» Task prompt: Would you please restate all of the entries exactly, apart from the pictures?

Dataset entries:

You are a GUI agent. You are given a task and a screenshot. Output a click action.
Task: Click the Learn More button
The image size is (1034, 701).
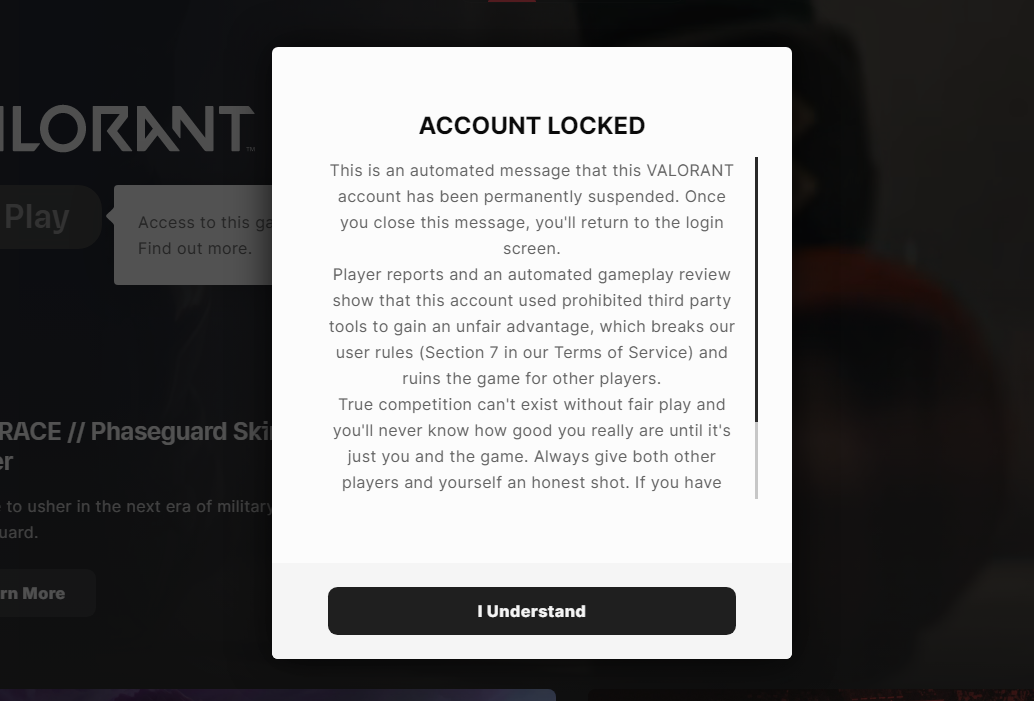38,593
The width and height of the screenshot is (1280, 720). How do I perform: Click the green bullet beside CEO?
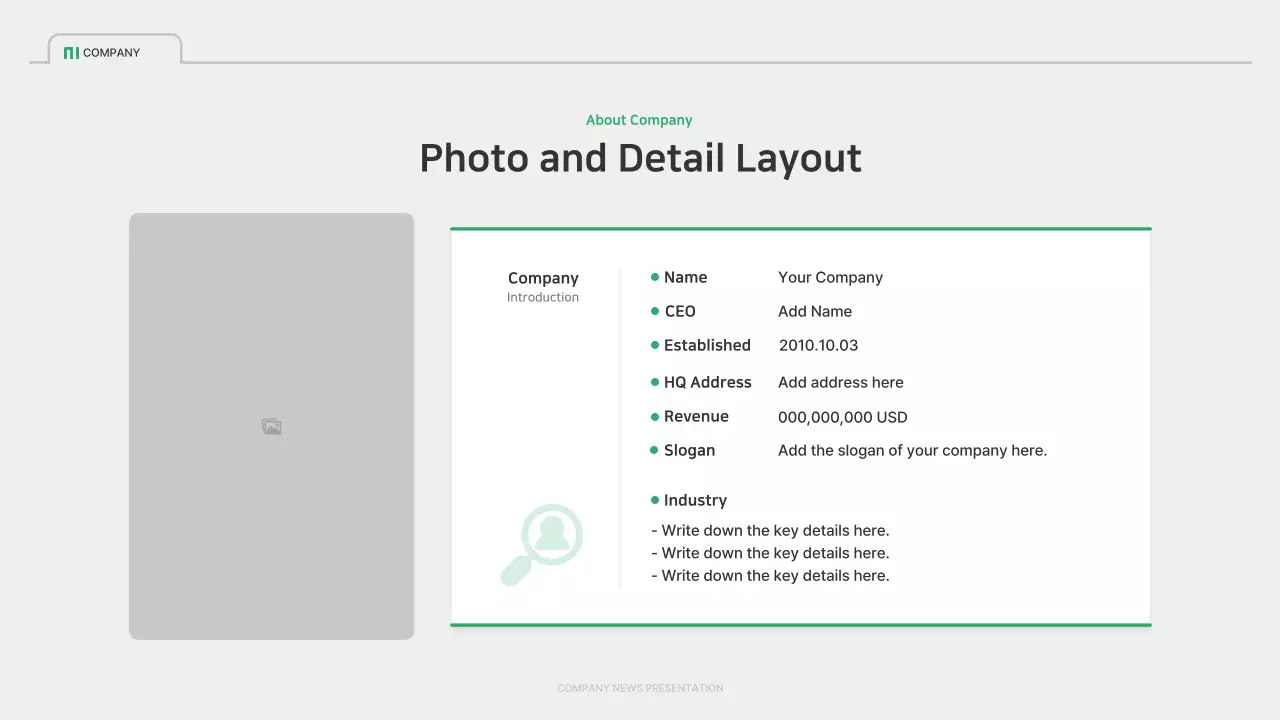pos(653,311)
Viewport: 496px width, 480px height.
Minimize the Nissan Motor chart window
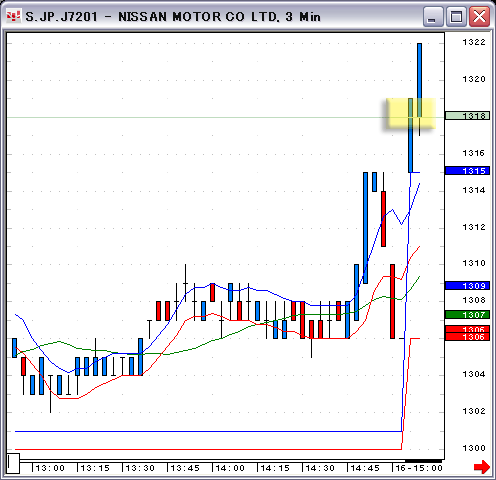point(433,17)
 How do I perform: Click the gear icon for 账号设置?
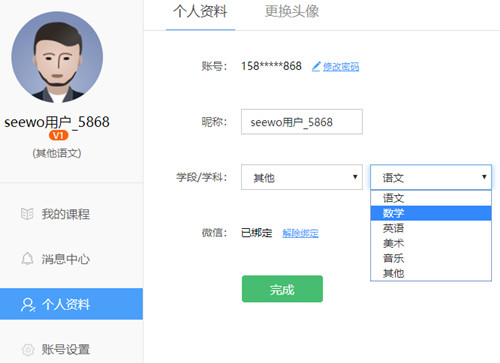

» Task response:
You are a GUI agent. You are given a task and a screenshot. Output a click action.
Task: Click the Learn More button
The image size is (1034, 701).
38,593
The width and height of the screenshot is (1280, 720). How do I perform: Click the green bullet beside CEO?
pos(653,311)
Viewport: 496px width, 480px height.
Minimize the Nissan Motor chart window
point(433,17)
 How do I perform: Click the gear icon for 账号设置?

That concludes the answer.